Action item: What is the number of lines in this listing that include "will"? Answer with that number only.
++++++++++++++++++++
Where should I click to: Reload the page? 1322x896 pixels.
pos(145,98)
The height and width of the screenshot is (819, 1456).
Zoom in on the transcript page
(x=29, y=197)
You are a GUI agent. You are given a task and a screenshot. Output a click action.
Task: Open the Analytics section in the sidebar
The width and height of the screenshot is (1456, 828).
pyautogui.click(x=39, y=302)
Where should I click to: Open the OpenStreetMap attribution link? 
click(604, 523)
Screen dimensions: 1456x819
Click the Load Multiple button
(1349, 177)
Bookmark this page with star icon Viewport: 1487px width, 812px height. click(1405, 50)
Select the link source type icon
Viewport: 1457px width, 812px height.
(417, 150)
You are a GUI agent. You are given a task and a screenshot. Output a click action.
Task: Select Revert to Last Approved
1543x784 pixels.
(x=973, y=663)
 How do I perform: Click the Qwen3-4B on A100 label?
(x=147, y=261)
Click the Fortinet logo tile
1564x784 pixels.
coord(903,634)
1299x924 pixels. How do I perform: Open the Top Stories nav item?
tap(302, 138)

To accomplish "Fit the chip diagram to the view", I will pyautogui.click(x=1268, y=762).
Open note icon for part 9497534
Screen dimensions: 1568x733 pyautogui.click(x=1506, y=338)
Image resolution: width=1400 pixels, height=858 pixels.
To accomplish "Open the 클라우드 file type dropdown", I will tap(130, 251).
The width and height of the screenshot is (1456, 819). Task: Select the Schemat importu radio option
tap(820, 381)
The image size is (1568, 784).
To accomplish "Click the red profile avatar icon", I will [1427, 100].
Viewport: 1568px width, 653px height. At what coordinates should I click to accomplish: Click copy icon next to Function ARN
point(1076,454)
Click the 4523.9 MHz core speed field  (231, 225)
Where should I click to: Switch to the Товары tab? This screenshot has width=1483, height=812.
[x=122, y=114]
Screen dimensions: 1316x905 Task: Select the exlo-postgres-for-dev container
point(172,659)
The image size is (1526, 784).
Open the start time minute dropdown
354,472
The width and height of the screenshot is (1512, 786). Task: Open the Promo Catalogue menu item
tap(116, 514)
++++++++++++++++++++
Answer to this problem: 3